Seven sequences of stirring mobility.
Between driver and destination burrows transmutation. The road spreads and the governing need is not to arrive, but to go. What better odyssey of thought then a speeding sojourn into darkness? You may burn (may you burn), you may soar (may you soar).
Road sign credits overlay the dark winding artery. The tremulous camera adds an unease heightened when the bus driver turns and stares. His was our initiatory point of view… and now his eyes are not on the road.
Jack Cardiff’s The Girl on a Motorcycle has us zipping along the interstate in half-steady, half-cocked woozy acceleration.
The opening sequence to Alex Cox’s Repo Man is perfect punk pixelation – a distillation of a bitmapped nation.

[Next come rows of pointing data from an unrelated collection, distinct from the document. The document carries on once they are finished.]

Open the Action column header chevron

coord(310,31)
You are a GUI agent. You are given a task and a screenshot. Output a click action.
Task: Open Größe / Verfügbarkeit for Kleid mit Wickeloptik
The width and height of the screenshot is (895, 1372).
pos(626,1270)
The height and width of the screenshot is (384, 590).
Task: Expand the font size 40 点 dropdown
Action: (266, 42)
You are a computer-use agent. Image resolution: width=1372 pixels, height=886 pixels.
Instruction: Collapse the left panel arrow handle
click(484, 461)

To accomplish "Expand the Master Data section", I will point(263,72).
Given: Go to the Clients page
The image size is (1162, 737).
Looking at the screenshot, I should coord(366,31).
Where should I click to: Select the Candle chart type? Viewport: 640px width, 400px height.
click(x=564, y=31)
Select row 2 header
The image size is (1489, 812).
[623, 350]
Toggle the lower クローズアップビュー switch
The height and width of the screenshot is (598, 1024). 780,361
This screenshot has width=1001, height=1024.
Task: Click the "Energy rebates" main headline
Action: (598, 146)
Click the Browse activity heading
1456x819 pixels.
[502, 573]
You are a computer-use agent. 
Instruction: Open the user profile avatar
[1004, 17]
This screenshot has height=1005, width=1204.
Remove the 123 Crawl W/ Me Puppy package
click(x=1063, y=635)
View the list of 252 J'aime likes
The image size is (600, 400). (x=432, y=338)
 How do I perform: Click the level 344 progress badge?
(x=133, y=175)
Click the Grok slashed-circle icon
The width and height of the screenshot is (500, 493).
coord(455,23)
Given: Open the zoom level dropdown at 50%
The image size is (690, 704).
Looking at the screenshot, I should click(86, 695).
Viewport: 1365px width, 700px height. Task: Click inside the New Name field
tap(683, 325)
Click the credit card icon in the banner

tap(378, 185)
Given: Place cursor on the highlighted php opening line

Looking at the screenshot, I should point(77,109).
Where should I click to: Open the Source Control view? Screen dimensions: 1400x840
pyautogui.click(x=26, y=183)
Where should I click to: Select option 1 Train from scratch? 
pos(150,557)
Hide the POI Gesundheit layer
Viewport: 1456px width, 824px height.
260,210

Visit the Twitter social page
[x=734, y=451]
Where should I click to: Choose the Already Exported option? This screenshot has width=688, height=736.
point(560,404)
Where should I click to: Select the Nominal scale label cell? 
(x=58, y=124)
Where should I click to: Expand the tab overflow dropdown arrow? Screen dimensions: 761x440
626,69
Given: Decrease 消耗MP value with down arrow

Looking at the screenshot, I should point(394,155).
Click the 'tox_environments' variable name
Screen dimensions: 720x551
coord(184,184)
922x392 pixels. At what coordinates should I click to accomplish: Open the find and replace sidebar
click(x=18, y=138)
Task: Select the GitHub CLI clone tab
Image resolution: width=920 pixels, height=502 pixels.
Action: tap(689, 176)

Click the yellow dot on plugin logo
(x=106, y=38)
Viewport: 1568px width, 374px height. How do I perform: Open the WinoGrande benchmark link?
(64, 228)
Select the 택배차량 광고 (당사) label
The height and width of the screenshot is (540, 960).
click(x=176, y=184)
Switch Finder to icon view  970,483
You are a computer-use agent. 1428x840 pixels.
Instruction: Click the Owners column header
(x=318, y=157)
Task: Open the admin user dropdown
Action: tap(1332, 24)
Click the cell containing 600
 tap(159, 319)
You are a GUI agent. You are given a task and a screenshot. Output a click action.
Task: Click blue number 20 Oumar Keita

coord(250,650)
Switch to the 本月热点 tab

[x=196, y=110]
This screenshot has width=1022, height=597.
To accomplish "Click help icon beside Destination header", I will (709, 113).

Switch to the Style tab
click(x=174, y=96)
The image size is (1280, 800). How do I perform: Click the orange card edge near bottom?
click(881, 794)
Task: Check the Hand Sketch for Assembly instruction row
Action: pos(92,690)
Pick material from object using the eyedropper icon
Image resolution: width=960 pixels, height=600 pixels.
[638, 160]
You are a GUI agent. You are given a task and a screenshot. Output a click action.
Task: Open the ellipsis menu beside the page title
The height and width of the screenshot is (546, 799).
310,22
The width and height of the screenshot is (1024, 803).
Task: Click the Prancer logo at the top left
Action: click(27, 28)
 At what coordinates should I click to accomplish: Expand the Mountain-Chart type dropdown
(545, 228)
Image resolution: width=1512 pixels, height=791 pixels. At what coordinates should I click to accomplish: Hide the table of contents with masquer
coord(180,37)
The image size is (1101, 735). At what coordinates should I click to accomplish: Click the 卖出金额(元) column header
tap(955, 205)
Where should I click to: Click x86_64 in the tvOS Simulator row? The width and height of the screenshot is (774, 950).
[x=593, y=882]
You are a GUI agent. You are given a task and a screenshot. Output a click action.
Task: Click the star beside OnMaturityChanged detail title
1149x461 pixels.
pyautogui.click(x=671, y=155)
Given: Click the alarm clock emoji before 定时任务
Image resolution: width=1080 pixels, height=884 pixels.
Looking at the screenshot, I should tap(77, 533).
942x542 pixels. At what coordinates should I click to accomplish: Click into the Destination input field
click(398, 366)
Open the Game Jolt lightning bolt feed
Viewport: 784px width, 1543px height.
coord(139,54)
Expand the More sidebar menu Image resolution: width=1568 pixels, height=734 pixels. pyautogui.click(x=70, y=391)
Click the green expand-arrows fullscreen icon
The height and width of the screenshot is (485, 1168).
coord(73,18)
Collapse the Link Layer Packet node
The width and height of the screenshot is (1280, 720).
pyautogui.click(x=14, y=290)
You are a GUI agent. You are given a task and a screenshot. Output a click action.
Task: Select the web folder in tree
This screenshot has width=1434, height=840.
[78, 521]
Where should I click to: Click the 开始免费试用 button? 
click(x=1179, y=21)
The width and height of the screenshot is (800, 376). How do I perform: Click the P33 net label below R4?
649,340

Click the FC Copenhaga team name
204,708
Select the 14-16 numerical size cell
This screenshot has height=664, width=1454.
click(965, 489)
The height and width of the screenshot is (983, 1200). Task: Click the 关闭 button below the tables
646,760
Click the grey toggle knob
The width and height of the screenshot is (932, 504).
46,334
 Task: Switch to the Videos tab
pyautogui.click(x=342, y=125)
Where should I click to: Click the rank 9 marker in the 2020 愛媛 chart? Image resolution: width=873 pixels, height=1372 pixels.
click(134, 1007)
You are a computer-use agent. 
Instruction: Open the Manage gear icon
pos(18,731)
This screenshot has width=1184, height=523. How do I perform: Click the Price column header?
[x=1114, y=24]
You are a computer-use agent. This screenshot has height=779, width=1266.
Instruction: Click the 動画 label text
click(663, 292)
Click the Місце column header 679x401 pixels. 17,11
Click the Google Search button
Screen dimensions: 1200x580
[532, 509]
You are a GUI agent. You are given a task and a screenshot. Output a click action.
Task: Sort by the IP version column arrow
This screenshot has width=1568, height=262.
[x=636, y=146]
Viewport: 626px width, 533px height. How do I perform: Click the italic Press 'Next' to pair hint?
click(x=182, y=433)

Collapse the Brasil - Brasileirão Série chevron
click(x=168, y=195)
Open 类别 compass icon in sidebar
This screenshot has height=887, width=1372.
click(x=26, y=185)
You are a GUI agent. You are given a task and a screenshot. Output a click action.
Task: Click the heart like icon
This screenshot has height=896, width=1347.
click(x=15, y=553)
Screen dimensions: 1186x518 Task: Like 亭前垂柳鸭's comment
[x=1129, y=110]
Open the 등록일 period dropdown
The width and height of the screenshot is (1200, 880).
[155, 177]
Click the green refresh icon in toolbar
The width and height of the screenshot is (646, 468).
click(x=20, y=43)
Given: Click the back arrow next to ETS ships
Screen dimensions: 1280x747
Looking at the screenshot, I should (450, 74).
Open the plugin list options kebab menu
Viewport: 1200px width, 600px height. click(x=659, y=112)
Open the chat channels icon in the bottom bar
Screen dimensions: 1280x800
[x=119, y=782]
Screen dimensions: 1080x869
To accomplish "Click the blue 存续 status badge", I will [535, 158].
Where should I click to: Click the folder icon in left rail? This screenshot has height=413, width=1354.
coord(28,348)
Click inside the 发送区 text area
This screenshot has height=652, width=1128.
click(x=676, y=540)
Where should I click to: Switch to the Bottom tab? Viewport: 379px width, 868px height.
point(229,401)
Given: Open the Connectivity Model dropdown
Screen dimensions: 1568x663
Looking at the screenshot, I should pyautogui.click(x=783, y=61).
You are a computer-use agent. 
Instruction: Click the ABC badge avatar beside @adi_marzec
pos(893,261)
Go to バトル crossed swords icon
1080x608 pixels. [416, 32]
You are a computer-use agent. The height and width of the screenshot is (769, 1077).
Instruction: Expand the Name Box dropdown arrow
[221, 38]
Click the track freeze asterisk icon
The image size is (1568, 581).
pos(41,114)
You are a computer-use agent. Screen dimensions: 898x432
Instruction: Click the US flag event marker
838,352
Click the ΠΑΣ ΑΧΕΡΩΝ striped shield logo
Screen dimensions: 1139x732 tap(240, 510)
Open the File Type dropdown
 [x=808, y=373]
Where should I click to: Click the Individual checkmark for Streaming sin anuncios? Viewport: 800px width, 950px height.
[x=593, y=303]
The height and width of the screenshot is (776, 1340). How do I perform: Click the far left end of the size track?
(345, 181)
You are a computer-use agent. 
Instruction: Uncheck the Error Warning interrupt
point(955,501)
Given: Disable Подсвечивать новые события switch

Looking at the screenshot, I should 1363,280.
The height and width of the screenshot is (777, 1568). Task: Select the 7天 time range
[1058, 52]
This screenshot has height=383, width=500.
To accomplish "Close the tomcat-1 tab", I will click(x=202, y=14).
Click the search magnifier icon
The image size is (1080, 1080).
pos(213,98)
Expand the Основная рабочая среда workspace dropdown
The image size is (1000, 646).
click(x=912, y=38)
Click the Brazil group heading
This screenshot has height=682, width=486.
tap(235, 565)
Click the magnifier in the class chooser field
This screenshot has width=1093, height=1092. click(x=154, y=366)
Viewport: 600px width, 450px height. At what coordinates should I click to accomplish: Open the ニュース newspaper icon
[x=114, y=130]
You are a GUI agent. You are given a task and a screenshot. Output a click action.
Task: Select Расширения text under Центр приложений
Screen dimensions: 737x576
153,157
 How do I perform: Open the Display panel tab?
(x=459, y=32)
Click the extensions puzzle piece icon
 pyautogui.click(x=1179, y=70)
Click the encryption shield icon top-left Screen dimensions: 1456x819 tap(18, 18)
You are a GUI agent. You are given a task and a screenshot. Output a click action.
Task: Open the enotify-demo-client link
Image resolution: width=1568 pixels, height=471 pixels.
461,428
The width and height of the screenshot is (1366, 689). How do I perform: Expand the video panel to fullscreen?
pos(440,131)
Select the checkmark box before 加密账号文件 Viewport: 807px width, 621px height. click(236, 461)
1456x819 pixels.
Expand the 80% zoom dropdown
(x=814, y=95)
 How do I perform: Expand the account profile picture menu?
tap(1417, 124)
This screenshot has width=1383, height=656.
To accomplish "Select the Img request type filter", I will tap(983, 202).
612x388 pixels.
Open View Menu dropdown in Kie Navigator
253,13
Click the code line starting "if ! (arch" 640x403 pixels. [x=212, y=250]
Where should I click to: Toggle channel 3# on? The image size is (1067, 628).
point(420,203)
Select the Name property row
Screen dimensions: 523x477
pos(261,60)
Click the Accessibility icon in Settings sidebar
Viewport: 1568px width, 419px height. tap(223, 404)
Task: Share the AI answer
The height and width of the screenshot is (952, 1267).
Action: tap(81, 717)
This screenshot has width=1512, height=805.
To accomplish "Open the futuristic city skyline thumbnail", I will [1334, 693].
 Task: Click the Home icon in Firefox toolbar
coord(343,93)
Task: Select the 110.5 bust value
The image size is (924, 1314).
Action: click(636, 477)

With Iggy Pop’s ripping fucksweat beat and the stringent static map motion, everything about the credit sequence moves, not unlike classic punk poster art. We throb into the blipping bullseye: a space that is nothing less than the beginning.
The title sequence for Oliver Stone’s Natural Born Killers features, among other things, the madness of Patti Smith’s “Roll N Roll Nigger” and a backseat point of view that seemingly takes its cue from brash noir Gun Crazy.
Plunging the dark horizontal depths of possible collision/possible arrival, David Lynch and title sequence designer Jay Johnson perhaps borrow from Jack Cardiff’s The Girl on a Motorcycle, and Monte Hellman’s Two-Lane Blacktop for the speed-dream start to Lost Highway. The variable velocity puts you ill at ease while the atmospheric thrust of David Bowie and Brian Eno’s track, “I’m Deranged,” imbues the cryptic mix.
Art of the Title is willing to bet Oliver Stone had one hell of a shot list for the opening credit sequence that features a nicely delineated aesthetic for every episodic bend of this very long drive. The gradual matting of Sean Penn’s hair tells the story. A scratch type “crossroads crucifix” is added to the director credit. Drugs and vultures follow. Exacting inserts detail the small truths of time and place.
The crooked black melodrama, the kind that David Lynch traffics in exclusively and without peer, is set within the weird, sinking delirium of Angelo Badalamenti’s score. The distance between our hovering eye and the shadowy, almost woozy conveyance coddles the curiosity.